Lymphocyte‐activation gene‐3 (LAG‐3)/MHC class II and PD‐1/PD‐L1 pathways. LAG‐3 has synergistic action with PD‐1/PD‐L1.

Summary

Immune checkpoints play vital roles in tumor immune escape. However, the mechanisms of the synergy between various immune checkpoints remain unknown.
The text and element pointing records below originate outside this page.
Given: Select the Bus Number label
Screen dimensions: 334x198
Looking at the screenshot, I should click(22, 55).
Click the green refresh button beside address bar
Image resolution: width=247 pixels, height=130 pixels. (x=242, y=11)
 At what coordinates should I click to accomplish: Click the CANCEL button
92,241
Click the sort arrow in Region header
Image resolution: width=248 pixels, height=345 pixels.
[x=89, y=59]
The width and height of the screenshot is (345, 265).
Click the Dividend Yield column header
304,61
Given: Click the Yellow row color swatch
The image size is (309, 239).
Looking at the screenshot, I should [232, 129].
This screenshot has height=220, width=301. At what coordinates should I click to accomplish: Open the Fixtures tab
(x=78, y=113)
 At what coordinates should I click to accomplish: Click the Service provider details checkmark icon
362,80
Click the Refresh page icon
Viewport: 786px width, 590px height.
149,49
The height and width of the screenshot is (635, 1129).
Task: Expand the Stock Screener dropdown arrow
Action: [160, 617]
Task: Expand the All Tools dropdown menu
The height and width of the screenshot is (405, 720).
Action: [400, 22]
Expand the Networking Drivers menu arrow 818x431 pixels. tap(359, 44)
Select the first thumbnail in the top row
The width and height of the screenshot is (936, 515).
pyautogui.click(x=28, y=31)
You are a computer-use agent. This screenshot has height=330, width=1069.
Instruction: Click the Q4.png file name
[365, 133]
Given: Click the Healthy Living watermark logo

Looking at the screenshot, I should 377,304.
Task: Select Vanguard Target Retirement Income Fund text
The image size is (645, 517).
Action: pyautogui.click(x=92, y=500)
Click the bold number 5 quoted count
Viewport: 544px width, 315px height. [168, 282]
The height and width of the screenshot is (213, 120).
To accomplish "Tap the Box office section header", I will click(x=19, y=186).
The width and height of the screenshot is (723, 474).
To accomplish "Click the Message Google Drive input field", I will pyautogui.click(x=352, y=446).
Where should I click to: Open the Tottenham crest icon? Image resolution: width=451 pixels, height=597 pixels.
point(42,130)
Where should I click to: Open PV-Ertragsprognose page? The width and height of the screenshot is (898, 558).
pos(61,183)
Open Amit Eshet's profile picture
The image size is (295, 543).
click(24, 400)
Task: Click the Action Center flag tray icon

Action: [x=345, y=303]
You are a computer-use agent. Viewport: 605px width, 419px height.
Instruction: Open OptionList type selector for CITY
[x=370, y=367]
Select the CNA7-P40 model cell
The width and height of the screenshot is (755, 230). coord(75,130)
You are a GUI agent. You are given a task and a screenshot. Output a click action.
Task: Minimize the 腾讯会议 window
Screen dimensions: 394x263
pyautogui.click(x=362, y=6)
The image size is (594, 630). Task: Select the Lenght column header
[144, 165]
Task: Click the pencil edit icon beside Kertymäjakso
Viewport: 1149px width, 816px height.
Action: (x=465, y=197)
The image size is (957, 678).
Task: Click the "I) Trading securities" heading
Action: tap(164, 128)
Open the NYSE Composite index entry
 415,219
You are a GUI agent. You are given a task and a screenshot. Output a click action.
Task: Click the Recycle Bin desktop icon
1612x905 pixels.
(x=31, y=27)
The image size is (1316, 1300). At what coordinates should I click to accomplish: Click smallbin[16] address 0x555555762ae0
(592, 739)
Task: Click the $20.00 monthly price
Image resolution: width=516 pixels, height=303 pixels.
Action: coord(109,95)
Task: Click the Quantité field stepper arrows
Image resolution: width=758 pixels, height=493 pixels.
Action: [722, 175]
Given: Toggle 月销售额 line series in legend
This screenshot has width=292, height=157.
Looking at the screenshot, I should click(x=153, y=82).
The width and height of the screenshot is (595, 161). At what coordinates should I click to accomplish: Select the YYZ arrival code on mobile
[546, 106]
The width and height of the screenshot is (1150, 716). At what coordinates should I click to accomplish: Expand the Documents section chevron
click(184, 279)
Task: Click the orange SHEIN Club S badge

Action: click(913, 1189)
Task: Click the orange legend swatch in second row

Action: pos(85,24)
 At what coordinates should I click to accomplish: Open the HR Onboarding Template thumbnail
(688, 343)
Cancer treatments related to CTLA‐4 and PD‐1/PD‐L1 have achieved remarkable results. Another important immune checkpoint, LAG‐3, which is closely related to CD4, can regulate T cell proliferation, activation and homeostasis. LAG‐3 plays an important role in a variety of autoimmune diseases and promotes chronic infection and cancer. LAG‐3's synergistic function with PD‐1 and PD‐L1 warrants further exploration.

Disclosure Statement

The authors report no conflicts of interest. The authors alone are responsible for the content and writing of the paper.